Link: https://lore.kernel.org/all/20260108014416.3656493-4-zhengqixing@huaweicloud.com/
Fixes: f1c006f1c685 ("blk-cgroup: synchronize pd_free_fn() from blkg_free_workfn() and blkcg_deactivate_policy()")
Signed-off-by: Zheng Qixing <zhengqixing@huawei.com>
Reviewed-by: Christoph Hellwig <hch@lst.de>
---
 block/blk-cgroup.c | 3 ++-
 1 file changed, 2 insertions(+), 1 deletion(-)

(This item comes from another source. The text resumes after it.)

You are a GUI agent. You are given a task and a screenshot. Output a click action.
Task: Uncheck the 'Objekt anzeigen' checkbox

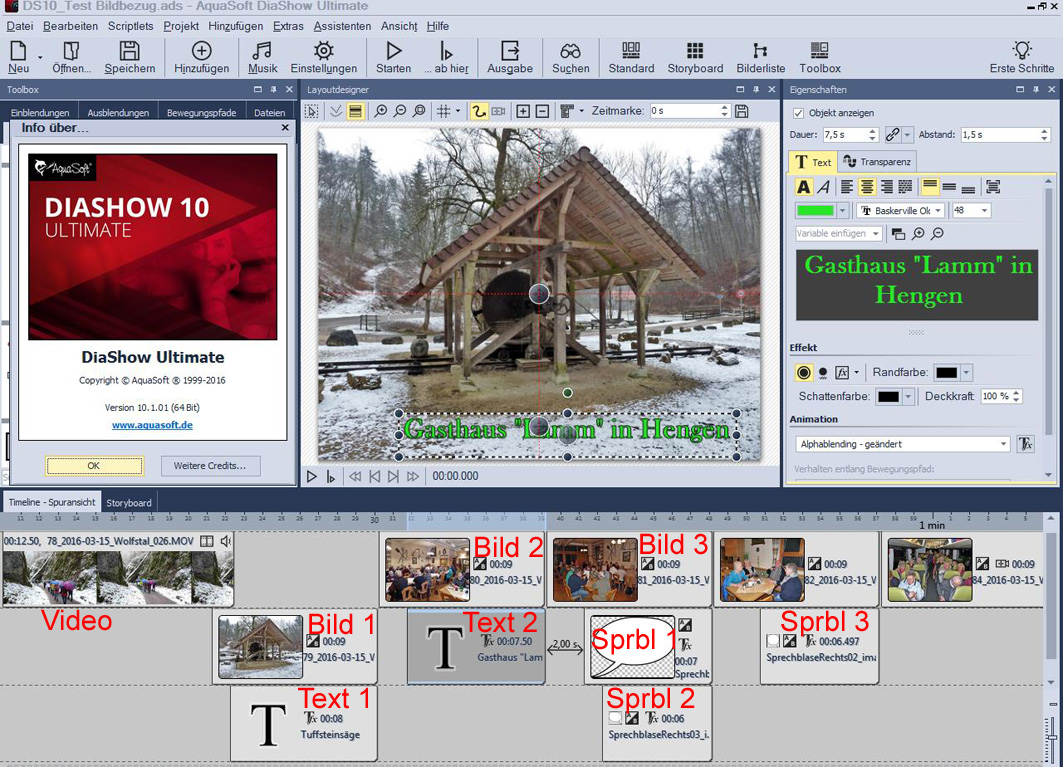(x=798, y=113)
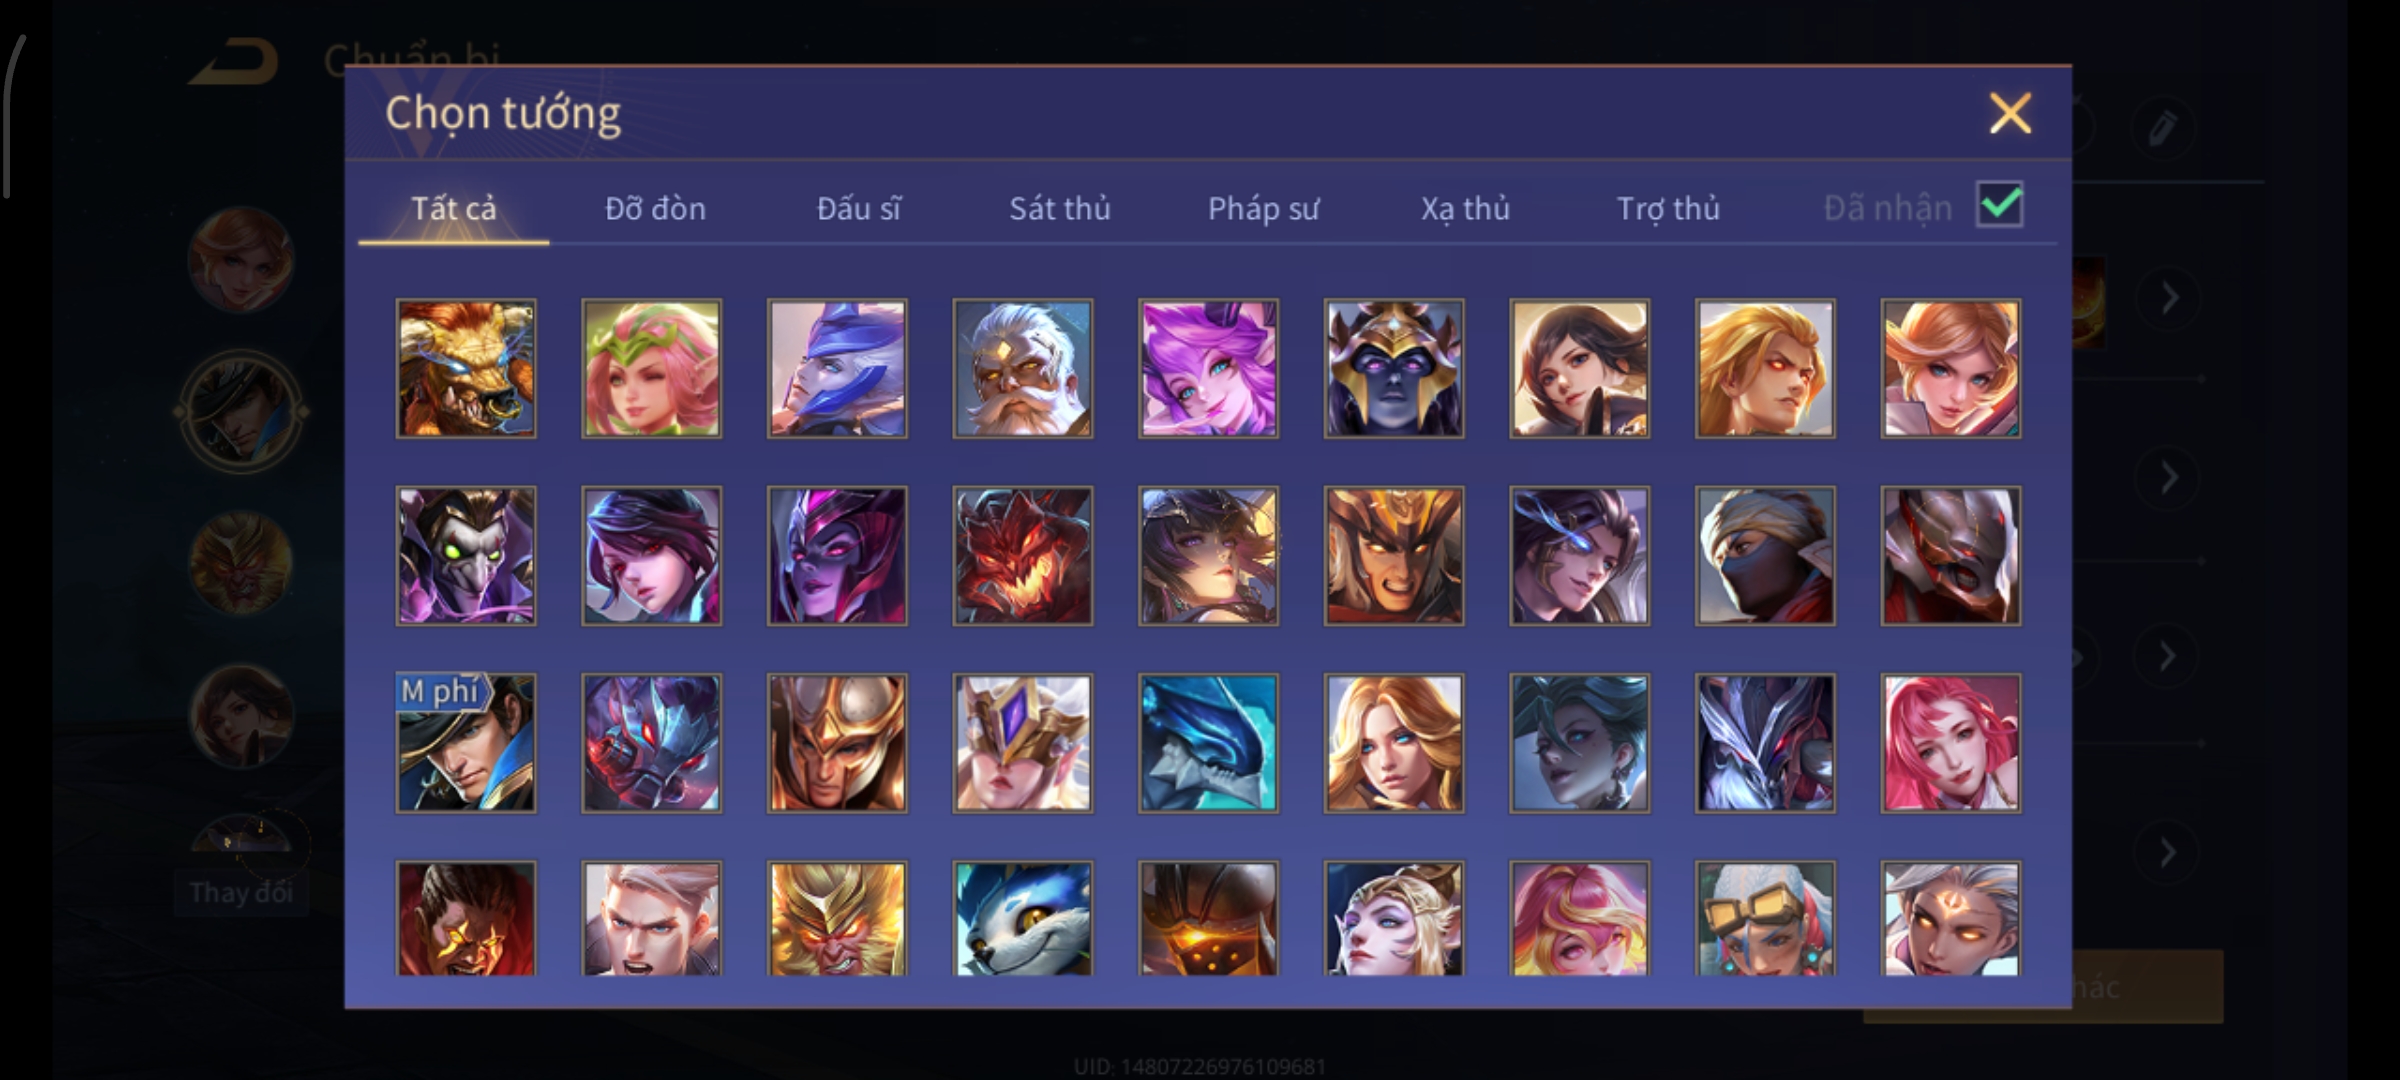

diff --git a/block/blk-cgroup.c b/block/blk-cgroup.c
index 600f8c5843ea..5dbc107eec53 100644
--- a/block/blk-cgroup.c
+++ b/block/blk-cgroup.c
@@ -1622,9 +1622,10 @@ int blkcg_activate_policy(struct gendisk *disk, const struct blkcg_policy *pol)
 			 * GFP_NOWAIT failed.  Free the existing one and
 			 * prealloc for @blkg w/ GFP_KERNEL.
 			 */
+			if (!blkg_tryget(blkg))
+				continue;
 			if (pinned_blkg)
 				blkg_put(pinned_blkg);
-			blkg_get(blkg);
 			pinned_blkg = blkg;
 
 			spin_unlock_irq(&q->queue_lock);
-- 
2.39.2

Re: [PATCH v2 2/3] blk-cgroup: skip dying blkg in blkcg_activate_policy()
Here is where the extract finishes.